Eradication of intestinal bacterial overgrowth as a treatment method for functional dyspepsia

Abstract

Functional dyspepsia (FD) is one of the most common gastrointestinal functional diseases, occurring in an average of 10 % of the adult population. Recently, much attention is being paid to the infectious factor in FD pathophysiology. In addition to H. pylori infection and acute gastrointestinal infections, consideration is given to the syndrome of intestinal bacterial overgrowth (SIBO), in which the number of bacteria in the small intestine increases significantly.
 Objective — to establish the SIBO prevalence in patients with different FD subtypes and to establish the clinical and microbiological efficacy of rifaximin‑a (Alpha Normix®) at this pathology.
 Materials and methods. To refine the SIBO prevalence, 118 patients with FD were examined in three gastroenterological centers, including 45 men, 73 women aged 22 to 45 years (mean age — 35 ± 10 years). The control group consisted of 30 clinically healthy people with the mean age 33 ± 12 years. The diagnosis of FD and establishment of its subtype was performed according to Rome IV criteria. All patients underwent upper endoscopy with biopsy and H. pylori testing, which did not show any structural abnormalities. To diagnose SIBO, all patients underwent H2‑breath test with lactulose (H2‑LBT).
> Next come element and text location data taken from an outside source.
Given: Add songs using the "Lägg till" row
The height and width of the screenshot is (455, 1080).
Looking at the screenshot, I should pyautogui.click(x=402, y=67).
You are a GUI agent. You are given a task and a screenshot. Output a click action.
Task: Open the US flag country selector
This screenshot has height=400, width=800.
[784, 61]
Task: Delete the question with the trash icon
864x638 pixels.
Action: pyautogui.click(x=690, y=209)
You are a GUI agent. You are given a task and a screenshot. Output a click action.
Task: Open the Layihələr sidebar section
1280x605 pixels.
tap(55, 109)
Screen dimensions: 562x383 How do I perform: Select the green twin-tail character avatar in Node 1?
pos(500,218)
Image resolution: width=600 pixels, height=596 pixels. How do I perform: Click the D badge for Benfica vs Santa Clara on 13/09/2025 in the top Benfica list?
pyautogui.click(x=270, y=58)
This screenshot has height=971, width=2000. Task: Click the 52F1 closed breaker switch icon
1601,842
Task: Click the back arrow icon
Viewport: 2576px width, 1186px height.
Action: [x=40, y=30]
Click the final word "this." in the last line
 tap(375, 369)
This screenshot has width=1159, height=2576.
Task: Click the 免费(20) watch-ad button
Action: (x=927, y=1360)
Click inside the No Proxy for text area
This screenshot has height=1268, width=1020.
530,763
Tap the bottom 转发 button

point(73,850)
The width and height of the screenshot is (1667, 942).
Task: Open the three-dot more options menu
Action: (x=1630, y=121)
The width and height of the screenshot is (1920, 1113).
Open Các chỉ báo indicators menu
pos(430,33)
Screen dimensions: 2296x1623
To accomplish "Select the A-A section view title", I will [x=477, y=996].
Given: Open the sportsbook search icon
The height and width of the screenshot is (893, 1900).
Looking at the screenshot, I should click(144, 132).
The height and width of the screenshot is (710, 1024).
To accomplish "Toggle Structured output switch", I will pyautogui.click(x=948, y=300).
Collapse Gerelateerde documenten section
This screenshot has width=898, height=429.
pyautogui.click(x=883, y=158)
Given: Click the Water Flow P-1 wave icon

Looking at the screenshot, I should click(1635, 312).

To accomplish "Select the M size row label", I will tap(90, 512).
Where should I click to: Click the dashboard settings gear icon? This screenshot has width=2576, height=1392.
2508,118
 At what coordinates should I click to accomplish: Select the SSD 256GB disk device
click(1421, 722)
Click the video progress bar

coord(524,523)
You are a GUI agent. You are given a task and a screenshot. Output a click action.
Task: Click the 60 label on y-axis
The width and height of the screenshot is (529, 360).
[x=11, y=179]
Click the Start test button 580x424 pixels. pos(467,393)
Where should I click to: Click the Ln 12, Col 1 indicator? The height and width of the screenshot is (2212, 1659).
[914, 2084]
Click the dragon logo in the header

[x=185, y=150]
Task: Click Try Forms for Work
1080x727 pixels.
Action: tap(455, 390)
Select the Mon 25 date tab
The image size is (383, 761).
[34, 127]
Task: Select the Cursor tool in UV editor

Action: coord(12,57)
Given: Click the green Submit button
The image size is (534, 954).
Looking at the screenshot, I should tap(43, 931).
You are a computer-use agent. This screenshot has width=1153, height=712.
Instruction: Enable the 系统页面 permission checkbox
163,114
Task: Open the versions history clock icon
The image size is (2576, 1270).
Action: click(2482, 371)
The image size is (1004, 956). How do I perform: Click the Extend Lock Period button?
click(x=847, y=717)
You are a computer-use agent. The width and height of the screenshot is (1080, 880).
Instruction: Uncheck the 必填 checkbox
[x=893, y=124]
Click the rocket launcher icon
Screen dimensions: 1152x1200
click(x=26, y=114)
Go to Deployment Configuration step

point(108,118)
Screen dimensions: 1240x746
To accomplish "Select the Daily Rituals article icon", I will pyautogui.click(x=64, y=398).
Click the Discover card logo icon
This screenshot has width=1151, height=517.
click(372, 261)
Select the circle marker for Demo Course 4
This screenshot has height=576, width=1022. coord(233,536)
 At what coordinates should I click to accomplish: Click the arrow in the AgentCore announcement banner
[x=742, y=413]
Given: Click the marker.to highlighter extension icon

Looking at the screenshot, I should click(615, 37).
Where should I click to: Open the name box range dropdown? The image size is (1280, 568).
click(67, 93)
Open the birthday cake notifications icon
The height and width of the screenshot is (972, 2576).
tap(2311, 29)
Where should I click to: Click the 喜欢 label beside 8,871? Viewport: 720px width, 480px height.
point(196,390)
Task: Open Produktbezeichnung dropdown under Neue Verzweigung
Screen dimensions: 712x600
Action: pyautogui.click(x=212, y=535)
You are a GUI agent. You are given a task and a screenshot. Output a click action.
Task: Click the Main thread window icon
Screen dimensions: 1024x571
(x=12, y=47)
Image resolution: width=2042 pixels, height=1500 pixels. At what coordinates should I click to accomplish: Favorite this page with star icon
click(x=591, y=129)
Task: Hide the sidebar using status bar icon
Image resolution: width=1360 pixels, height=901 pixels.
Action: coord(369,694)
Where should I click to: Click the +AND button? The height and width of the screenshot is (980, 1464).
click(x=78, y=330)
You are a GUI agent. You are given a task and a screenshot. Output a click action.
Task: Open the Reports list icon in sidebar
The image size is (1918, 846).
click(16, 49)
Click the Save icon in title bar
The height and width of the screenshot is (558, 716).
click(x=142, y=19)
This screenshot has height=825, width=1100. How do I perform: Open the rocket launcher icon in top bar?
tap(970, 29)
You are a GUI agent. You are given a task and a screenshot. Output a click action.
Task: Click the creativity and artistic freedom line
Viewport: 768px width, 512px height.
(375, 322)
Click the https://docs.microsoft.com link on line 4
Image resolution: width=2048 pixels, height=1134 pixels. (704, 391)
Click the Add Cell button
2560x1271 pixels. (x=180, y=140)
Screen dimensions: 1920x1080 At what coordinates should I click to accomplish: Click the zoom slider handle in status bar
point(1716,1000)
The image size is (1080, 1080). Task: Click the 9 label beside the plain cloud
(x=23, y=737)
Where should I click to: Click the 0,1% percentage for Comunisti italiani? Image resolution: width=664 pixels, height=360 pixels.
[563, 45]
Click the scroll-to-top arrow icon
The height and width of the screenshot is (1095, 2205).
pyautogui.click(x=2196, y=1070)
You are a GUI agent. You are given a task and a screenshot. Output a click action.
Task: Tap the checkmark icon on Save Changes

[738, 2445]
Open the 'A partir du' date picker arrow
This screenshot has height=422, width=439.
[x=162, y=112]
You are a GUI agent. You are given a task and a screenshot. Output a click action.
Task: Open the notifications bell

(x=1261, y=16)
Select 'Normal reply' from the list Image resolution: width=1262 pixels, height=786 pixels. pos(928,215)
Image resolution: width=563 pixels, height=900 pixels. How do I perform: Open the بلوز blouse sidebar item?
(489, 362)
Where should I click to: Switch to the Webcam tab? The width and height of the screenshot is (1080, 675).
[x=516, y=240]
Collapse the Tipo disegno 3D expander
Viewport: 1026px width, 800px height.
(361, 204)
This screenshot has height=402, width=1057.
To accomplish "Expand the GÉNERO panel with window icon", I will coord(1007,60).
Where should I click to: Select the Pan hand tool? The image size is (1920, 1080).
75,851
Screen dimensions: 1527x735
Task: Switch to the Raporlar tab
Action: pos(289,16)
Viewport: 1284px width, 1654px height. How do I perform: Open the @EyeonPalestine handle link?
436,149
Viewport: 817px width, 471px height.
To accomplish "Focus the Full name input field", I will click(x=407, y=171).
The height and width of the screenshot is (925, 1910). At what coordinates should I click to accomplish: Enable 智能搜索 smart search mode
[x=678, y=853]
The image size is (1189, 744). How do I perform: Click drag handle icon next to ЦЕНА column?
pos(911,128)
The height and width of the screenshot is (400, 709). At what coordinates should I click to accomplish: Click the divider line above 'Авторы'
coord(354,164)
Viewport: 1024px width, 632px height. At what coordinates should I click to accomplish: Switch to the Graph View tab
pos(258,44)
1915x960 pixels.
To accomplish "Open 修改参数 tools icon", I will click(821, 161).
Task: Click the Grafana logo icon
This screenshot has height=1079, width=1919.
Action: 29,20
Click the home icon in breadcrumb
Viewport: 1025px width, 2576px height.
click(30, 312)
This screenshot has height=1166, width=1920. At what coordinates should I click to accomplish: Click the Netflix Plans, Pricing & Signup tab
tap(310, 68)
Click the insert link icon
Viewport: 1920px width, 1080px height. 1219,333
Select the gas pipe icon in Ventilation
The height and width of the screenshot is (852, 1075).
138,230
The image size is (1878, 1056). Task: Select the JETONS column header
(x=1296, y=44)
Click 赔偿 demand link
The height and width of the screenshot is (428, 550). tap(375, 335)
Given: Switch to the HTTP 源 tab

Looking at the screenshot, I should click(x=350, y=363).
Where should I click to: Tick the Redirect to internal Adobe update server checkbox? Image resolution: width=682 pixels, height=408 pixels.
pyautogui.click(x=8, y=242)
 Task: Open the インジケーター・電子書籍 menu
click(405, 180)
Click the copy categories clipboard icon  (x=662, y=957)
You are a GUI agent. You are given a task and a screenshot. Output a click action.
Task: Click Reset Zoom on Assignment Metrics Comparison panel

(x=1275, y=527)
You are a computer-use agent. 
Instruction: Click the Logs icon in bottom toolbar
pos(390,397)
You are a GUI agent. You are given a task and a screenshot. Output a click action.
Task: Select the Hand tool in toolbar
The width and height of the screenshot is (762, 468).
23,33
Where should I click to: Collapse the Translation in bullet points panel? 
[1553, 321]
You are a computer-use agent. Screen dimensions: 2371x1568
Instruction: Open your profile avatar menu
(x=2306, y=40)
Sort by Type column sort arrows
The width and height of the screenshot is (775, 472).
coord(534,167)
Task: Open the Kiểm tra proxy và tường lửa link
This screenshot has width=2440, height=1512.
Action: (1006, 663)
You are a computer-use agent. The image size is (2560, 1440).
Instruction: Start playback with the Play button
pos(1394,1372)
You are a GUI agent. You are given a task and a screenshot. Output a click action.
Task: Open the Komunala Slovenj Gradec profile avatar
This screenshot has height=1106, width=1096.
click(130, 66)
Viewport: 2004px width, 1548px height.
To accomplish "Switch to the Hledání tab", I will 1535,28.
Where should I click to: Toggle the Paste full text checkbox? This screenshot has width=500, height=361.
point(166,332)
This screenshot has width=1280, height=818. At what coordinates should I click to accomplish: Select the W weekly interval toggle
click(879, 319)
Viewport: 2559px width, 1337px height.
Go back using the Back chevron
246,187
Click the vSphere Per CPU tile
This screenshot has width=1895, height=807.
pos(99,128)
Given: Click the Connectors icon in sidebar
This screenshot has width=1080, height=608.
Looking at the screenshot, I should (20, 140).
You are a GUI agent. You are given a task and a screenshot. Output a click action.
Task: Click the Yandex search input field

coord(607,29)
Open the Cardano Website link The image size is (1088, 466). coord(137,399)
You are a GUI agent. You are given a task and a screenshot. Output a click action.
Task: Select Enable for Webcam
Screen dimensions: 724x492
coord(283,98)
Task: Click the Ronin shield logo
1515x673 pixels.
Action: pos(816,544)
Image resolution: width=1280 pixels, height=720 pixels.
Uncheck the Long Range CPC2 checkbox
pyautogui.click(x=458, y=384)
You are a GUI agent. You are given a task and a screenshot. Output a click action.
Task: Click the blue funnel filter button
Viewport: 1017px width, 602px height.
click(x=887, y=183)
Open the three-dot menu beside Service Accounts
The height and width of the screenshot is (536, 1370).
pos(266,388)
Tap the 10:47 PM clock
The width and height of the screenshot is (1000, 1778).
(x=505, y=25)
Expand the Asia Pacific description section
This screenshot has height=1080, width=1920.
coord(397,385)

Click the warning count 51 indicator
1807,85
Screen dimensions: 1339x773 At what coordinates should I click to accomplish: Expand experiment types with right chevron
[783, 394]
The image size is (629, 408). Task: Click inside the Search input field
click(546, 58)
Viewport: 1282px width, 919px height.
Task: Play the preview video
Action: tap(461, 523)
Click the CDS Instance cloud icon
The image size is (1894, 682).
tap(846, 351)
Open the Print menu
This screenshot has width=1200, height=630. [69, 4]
All patients, depending on the FD subtype, received basic therapy with either a proton pump inhibitor (Omeprazole 20 mg once a day) at FD with epigastric pain syndrome (EPS) (group 1, n = 37), or prokinetic (Itopride in a dose of 50 mg three times a day) at FD with postprandial distress syndrome (PDS) (group 2, n = 36) for two weeks. Patients with positive H2‑LBT result, which predicted SIBO presence, were administered monotherapy with rifaximin‑a (Alpha Normix®) in a dose of 1200 mg/day for 10 days. The effectiveness of the treatment was assessed after 2 and 4 weeks based on the dynamics of the scores of SAGIS (Structured Assessment of Gastrointestinal Symptom) scale.
 Results. According to the positive H2‑LBT results, SIBO presence was recorded in 45 of 118 patients with FD (38.1 %) and 2 (6.6 %) subjects from the control group. Positive H2‑LBT result was significantly more often recorded in patients with FD‑PDS (45.4 %) compared with patients with FD‑EPS (28.8 %, p < 0.01) and all patients with FD (38.1 %). Moreover, SIBO was significantly more common in patients with postinfectious FD (50 % of patients, p < 0.01). The use of rifaximin in a dose of 1200 mg/day for 10 days was accompanied by the clinical improvement in 28 of 45 patients (62.2 %) after 4 weeks of treatment. The clinical efficacy of rifaximin in FD patients on the SAGIS scale did not differ significantly from the efficacy of PPIs and prokinetics used in FD‑EPS and FD‑PDS, respectively. After 4 weeks, in 36 of 45 patients, repeated H2‑LBT was negative, which indirectly indicated the SIBO eradication and high antibacterial efficacy of rifaximin. Rifaximin treatment was safe, and minor side effects were observed in only 3 patients (6.6 %).
 Conclusions. SIBO is quite often associated with FD and is observed in more than every third patient. In patients with FD‑PDS, SIBO was found significantly more often than in patients with FD‑EPS, which emphasizes the important role of slowing gastric emptying in the development of SIBO. Also, SIBO is significantly more common in patients with postinfectious FD, which emphasizes the important role of the intestinal microbiome in maintaining the stability of the structural and functional state of the gastrointestinal tract. The obtained data allow to consider SIBO as a possible pathogenetic factor of FD, at least in some patients. This requires timely diagnosis and correction of SIBO in patients with FD, in particular with the use of rifaximin‑a.